One day out of nowhere, I got a letter in the mail that said so-and-so-random company wanted to make me a published poet. All I had to do is send them $50 and, oh yeah, a poem. I did.

To be fair, I guess it wasn’t really a scam. I did receive a colossal hardcover book packed with about 8,000 poems from other unknown poets. The typeface was the size of a gnat.

I had to scour onion-skin-thin pages with a magnifying glass to find my name. But indeed, there I was –a published poet!The next scam was a sham. On a college campus, no less. I wrote a weekly column for the Brooklyn College “Excelsior,” but my column had gotten bumped one week for that irritating stuff called breaking news.

At least that was what I was told. When I flipped through the paper, I was shocked to see my column still there –but with “Jerry’s” face and byline.

It had not been an accident. Jerry had seen the printout of my column lying around the office, knew it wasn’t running that week, and submitted it as his own. Word. For. Word.
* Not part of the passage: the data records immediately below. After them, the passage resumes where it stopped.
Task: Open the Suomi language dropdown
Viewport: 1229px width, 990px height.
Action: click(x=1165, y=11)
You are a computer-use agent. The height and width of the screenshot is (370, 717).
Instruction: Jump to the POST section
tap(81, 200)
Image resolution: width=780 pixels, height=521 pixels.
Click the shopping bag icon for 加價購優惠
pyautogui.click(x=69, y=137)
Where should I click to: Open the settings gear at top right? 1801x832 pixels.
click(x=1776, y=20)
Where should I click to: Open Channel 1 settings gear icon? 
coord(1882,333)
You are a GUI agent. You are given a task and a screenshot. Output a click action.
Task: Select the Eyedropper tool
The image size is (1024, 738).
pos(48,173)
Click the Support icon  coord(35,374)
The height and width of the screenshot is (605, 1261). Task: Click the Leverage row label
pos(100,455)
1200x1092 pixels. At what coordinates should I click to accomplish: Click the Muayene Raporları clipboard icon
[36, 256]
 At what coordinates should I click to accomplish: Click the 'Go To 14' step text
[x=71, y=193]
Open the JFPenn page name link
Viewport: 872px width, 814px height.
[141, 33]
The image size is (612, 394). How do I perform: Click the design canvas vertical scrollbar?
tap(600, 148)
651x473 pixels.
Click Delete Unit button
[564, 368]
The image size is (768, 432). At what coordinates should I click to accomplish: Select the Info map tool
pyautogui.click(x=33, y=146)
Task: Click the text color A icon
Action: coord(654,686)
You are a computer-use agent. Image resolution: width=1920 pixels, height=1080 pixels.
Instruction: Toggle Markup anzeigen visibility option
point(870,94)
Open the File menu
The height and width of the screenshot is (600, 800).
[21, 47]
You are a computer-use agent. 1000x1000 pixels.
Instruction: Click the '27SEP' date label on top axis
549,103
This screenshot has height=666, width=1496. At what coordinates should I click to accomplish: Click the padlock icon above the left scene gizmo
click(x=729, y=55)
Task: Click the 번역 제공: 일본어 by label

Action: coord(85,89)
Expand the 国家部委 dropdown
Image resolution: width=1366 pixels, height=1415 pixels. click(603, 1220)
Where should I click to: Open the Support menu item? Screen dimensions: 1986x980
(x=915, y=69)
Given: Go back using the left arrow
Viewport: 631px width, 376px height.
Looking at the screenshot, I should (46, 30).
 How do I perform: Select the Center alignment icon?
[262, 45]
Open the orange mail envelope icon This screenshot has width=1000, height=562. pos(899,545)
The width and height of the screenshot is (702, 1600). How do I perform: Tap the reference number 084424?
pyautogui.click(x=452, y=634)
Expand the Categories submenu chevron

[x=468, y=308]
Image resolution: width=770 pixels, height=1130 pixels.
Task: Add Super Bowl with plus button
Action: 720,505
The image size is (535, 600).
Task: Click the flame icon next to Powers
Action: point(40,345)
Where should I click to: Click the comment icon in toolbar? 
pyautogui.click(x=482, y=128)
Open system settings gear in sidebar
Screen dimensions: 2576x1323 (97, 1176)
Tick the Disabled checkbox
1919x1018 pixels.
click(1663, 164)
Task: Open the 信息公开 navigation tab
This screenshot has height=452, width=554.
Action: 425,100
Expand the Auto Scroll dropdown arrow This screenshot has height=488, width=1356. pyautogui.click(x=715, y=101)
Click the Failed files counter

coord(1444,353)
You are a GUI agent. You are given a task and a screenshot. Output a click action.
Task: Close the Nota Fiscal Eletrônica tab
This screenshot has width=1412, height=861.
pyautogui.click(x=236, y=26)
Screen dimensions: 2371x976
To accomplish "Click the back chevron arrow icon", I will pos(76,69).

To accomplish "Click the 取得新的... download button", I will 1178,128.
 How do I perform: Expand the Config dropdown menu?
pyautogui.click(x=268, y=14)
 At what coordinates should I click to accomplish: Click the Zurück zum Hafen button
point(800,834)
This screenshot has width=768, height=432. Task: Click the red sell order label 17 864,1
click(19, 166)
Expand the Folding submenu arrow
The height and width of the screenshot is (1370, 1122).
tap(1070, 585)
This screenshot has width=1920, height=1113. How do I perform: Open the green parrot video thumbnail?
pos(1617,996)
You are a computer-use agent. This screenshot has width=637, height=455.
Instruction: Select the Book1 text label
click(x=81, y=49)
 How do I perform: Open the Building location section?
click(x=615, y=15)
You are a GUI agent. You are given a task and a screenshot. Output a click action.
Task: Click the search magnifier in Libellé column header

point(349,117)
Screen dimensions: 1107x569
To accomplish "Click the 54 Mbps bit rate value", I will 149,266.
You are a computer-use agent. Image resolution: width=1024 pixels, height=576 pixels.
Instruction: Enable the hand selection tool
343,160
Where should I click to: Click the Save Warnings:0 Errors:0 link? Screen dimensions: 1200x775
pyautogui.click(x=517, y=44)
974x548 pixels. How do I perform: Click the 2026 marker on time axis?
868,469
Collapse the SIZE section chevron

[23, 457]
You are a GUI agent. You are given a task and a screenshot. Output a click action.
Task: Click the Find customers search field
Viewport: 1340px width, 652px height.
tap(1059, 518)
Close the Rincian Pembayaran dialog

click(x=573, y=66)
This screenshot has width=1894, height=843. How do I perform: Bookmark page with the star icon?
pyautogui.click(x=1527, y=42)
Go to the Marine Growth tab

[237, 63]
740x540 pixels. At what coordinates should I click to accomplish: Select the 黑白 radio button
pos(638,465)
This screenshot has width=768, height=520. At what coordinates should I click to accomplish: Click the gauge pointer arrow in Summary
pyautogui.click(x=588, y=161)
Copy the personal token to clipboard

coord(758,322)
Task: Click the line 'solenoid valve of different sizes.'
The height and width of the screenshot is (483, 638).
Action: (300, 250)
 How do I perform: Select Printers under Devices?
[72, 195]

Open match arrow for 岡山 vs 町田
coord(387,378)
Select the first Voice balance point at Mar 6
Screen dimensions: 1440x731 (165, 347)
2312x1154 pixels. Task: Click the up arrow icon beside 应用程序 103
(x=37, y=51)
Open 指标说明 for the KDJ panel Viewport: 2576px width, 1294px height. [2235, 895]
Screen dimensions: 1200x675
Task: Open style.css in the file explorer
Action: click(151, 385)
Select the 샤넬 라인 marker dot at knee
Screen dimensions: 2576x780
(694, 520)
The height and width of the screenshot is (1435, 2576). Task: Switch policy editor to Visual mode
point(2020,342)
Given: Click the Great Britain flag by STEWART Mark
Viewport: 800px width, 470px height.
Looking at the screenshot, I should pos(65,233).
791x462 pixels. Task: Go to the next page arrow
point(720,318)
For the record, Jerry was some dude in his mid-40s who hung around the college newspaper office for unknown reasons. Not unlike a stray dog at the beach, we all thought he was somehow connected to somebody. So no one really questioned it.

After the plagiarism incident, it was questioned…all the way to college authorities. Ends up he wasn’t even a student there. Just some dude in his mid-40s who hung around the college newspaper office for unknown reasons. He was banned from campus forever.

I recall him following me home on the subway, tears streaming down his face as he hung limply onto the overhead strap and begged me to drop my complaint against him. That image of him ingrained in my brain remains nearly as disturbing as the plagiarism.

Scam number three was again a publishing company. Since I was already a published poet, they couldn’t pull that one on my again. But they did get me to agree to run a second-edition of two of my previously published books.

They said they would handle all the marketing –which I believe is code for shut down the company and steal all the royalties.

Thankfully, the only money I paid out to them was to purchase author copies of my own books. Anyone want a second-edition copy of “Rats Incredible”?

The final half-scam is an email still sitting in my inbox. The subject line screams: “Netflix, Amazon and HBO Max want stories from Authors like YOU!” Wow. From a published poet who writes about rats? I’m intrigued!

Ends up all you have to do to apply is watch some video and then share your original idea for a film and television series. They’ll do the rest –which I believe is code for shut down the company and steal your original idea.

Yeah, I’m on to this one. I’ll file it right beside those other emails that promise I can make a living writing from home in my pajamas. I’ve been doing that since 2009, even without paying someone a bunch of money to find out how.

We published poets aren’t a bunch of dummies, after all. And we even have a $50 colossal book of poems to prove it.